Curing meats with salt and hanging them to dry has been essential to preserving foods for centuries. The curing process pulls moisture from the meat and transforms it from soft, opaque flesh into a firm, taught, almost candy-like texture. Only three elements are required: salt, air, and time. The meat is densely packed in salt for a week or two before being rinsed and hung to cure for six to 12 months in moderate humidity. It is then moved to a lower humidity and dried to intensify and mature the flavor for another two years or more.
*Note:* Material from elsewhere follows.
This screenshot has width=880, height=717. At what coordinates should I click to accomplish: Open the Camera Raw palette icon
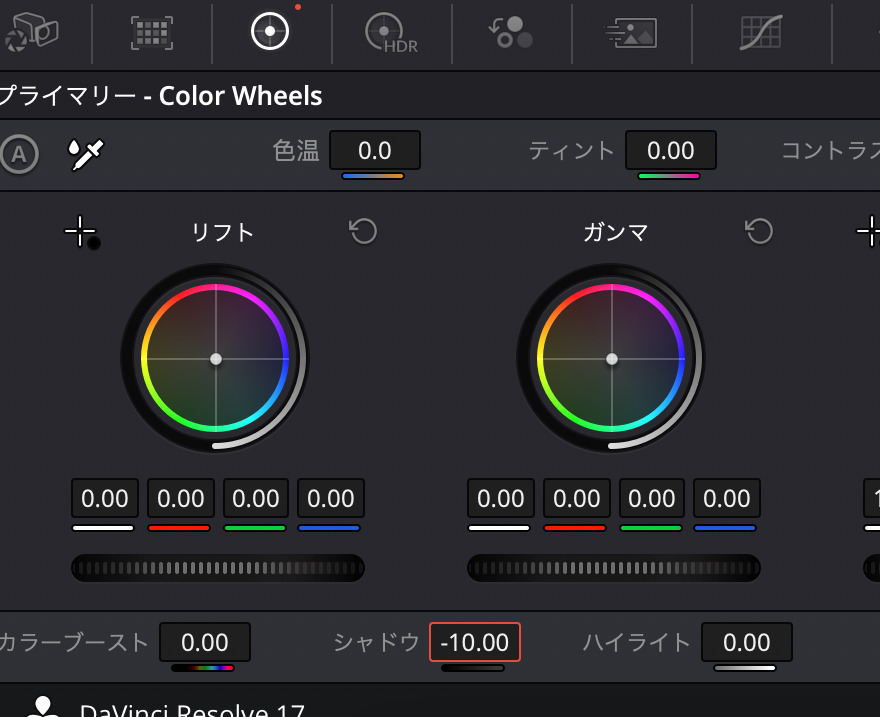(x=31, y=33)
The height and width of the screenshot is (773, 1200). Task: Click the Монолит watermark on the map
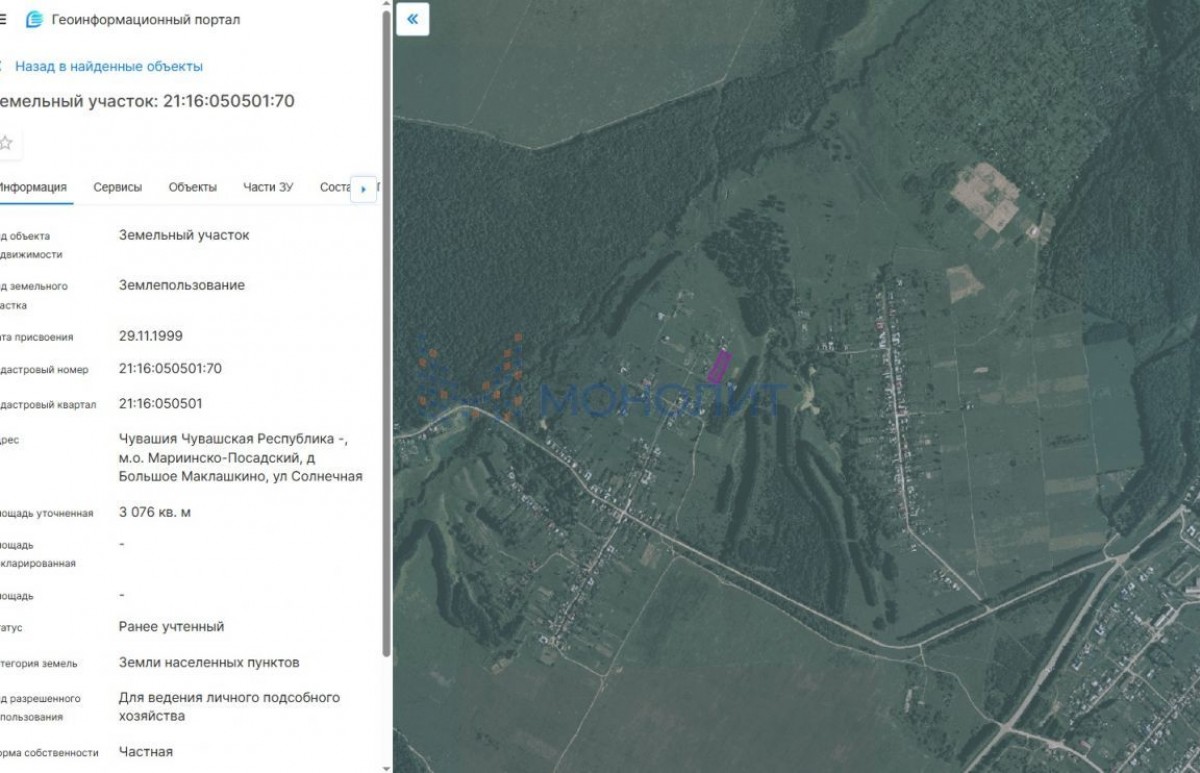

Spanish hams, in particular, are prized for their unique nutty flavor as well as the breeds and styles of their pigs. The most sought after is the Jamón Ibérico de Bellota. While most pigs are grain fed so they quickly reach their ideal weight, hams with the “bellota” distinction are allowed to forage for their food. Freely roaming the woodland meadows–known as the dehesa–of Central and Southwestern Spain, the black Iberian pigs feast on the abundant acorns falling from native holm oak and cork trees. This unique ecosystem has been maintained by humans and their livestock for hundreds of years. Oak trees dot the gently rolling grasslands which are grazed by cattle, sheep, and, of course, pigs. As broad trees, they provide shade from the intense midday sun for the animals, who in turn graze the land and keep brush and other trees from encroaching. The pigs are also uniquely able to turn the otherwise inedible acorns, which when eaten raw are poisonous to cattle, horses, and humans, into succulent, densely marbled meat. Bellota hams are recognizable by their deep dark red color and rich, creamy, yellow-tinted fat.
The care and effort that goes into producing jamón extends to the ritual of how it is sliced. Many restaurants and bars prominently display a whole leg of jamón secured in a special vice from which impossibly thin slices are expertly carved using a long, thin knife. Served simply with bread and olives, jamón needs little adornment to demonstrate how truly special it is.